This was, of course, an excuse that didn’t pass the most basic smell test. By all accounts, the piece had been thoroughly reported, and the idea that reporters need to secure on-camera interviews with government officials before reporting on government misdeeds effectively gives the administration veto power over CBS’s news reporting, as Alfonsi pointed out.

The outrage in the U.S. media has been swift and more than justified. But in the back and forth, some key context is being overlooked — context that might help clarify that as bleak as Weiss’s move is for the future of journalism, it is a perfect example of why Paramount’s new owner, David Ellison, hired her in the first place. Her job is to suck up to Trump, yes, but largely as a means –– not an end in and of itself. If Trump favors CBS and Paramount, it could undermine the pending Netflix–Warner Bros. Discovery merger, help Ellison take over WBD himself, and cement the Ellison family’s media concentration to further advance their business interests and their right-wing ideology. This is not just a matter of routine MAGA brain rot; there are material interests at work.

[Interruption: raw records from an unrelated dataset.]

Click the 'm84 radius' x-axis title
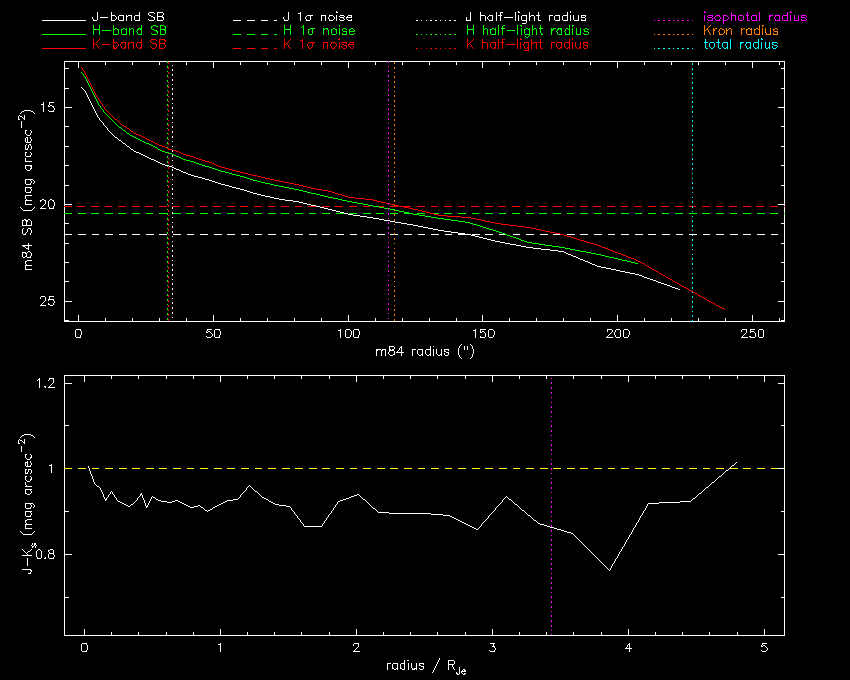This screenshot has width=850, height=680. pyautogui.click(x=424, y=351)
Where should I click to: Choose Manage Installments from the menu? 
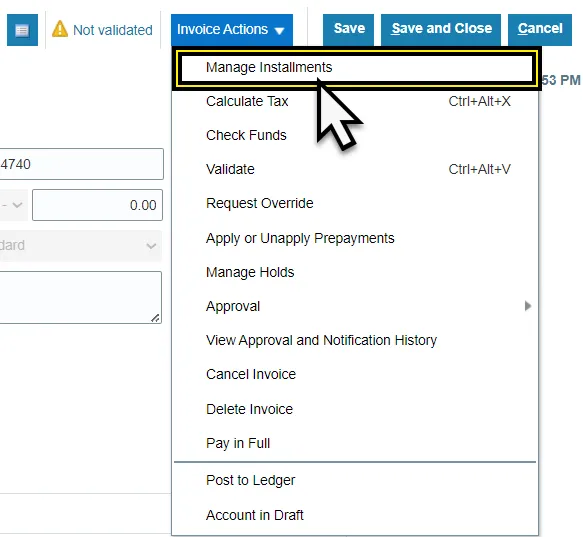click(356, 68)
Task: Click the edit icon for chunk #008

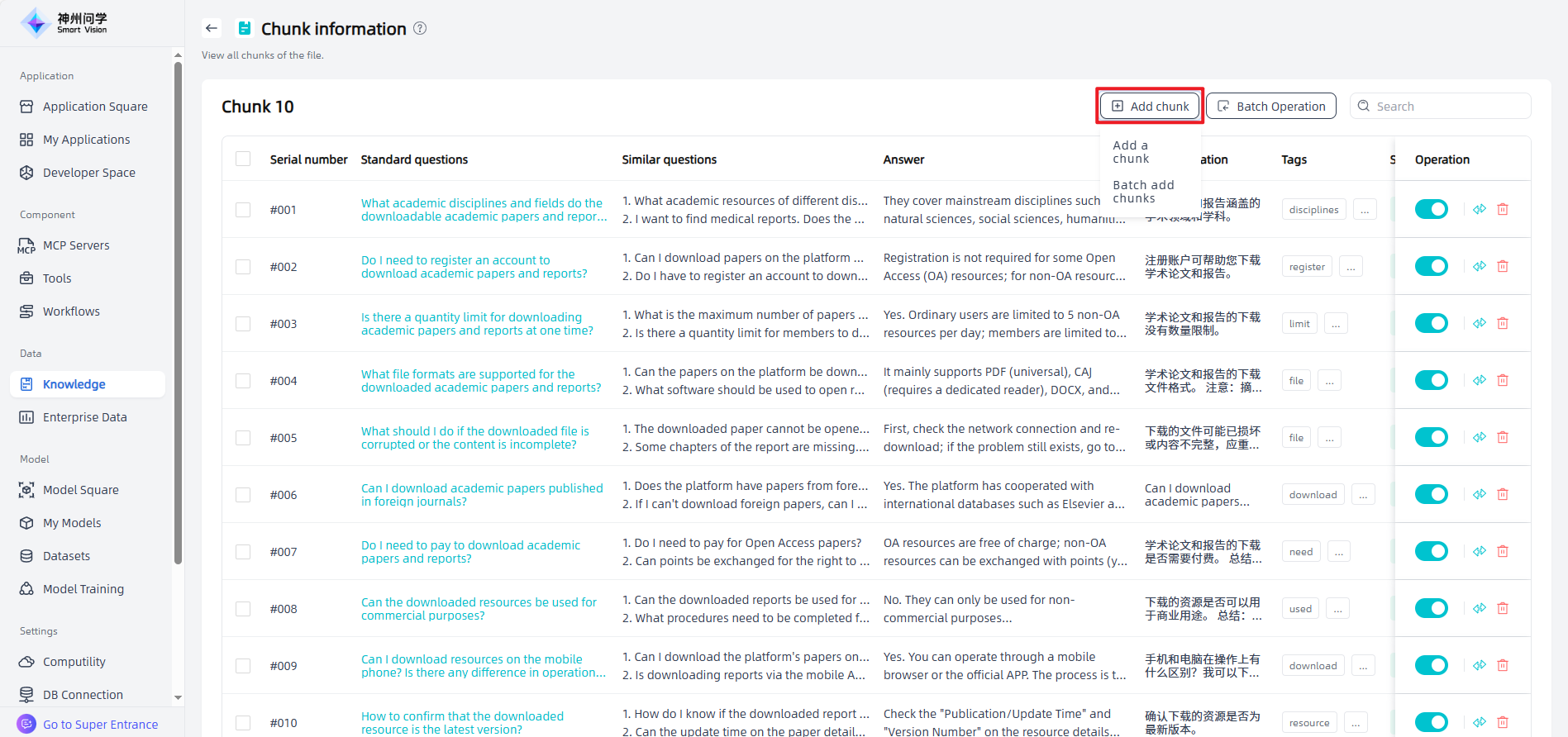Action: click(1480, 608)
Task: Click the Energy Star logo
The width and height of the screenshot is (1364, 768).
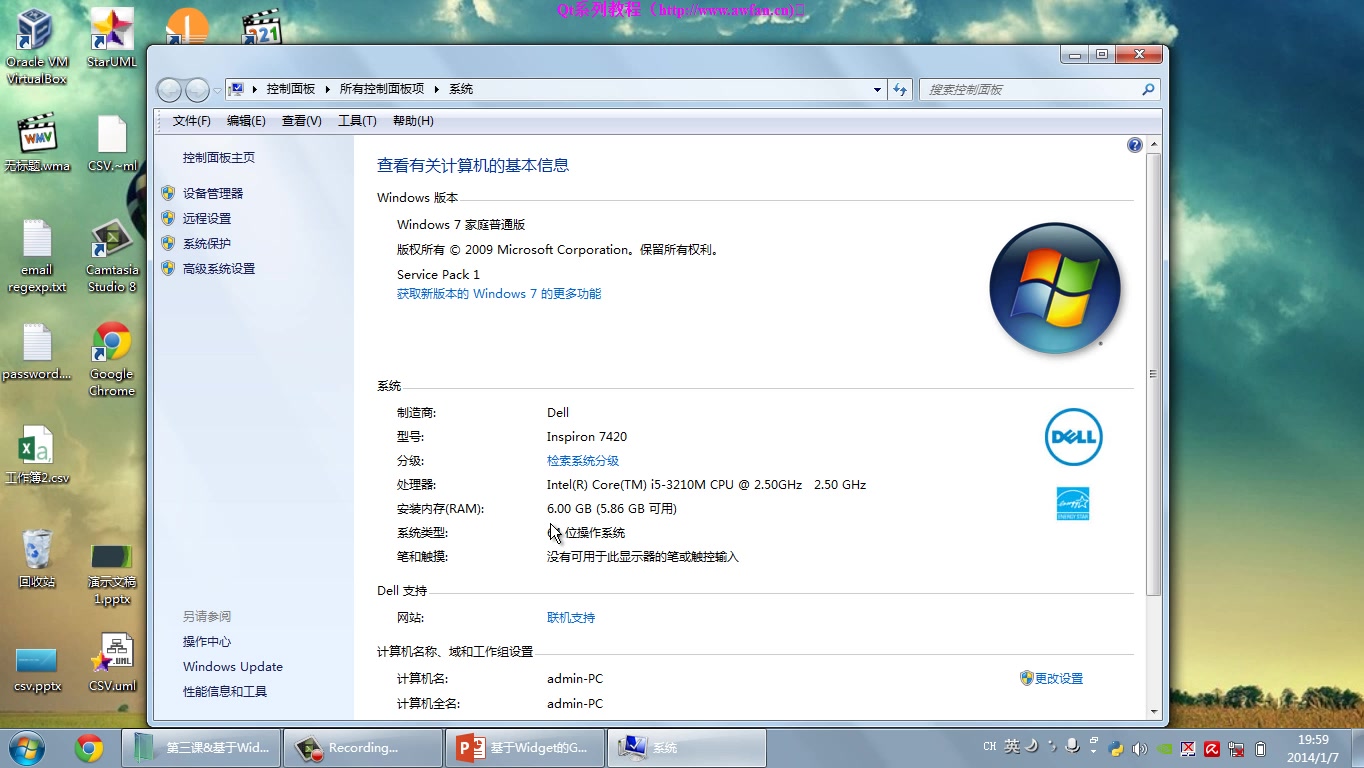Action: click(x=1072, y=503)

Unlike in traditional corporate media arrangements, Weiss reports directly to Ellison. Her role, from the onset, has been to police the CBS newsroom, an open acknowledgment that CBS News must reflect the ideological preferences of the Ellison family — namely, their fidelity to Israel and surveillance capitalism.

Despite efforts to paint Weiss as a “reporter” and her publication the Free Press as a “news outlet,” neither characterization is true. Weiss rose through the ranks as an opinion writer, going from Tablet to the Wall Street Journal to the New York Times to her own Silicon Valley-seeded and funded media property, the Free Press. Along the way, she never did anything, at least not with any degree of consistency, that could be seen as reporting.

There’s nothing inherently wrong with doing opinion writing and analysis (indeed, it’s what I do), but it in no way qualifies someone to run an ostensibly straight news organization, especially one the size of CBS News. Installing a leader like Weiss is what a company does when it’s attempting an ideological overhaul and gutting of a newsroom, not when they’re attempting to appeal to middle America or modestly counter an alleged liberal bias, as some claimed at the time.

This is not just a matter of routine MAGA brain rot; there are material interests at work.

Weiss built her brand going after the targets popular with her wealthy backers: supposedly “woke” college kids, trans people, and pro-Palestine voices, positioning her outlet as “Honest. Independent. Fearless” while carrying water for reactionary elites. Through that lens, Ellison’s decision to buy the Free Press earlier this year can best be seen not as a straight-forward business decision, but a commitment to a political project that would dovetail with the family’s broader ideological and business interests in surveillance and military technology.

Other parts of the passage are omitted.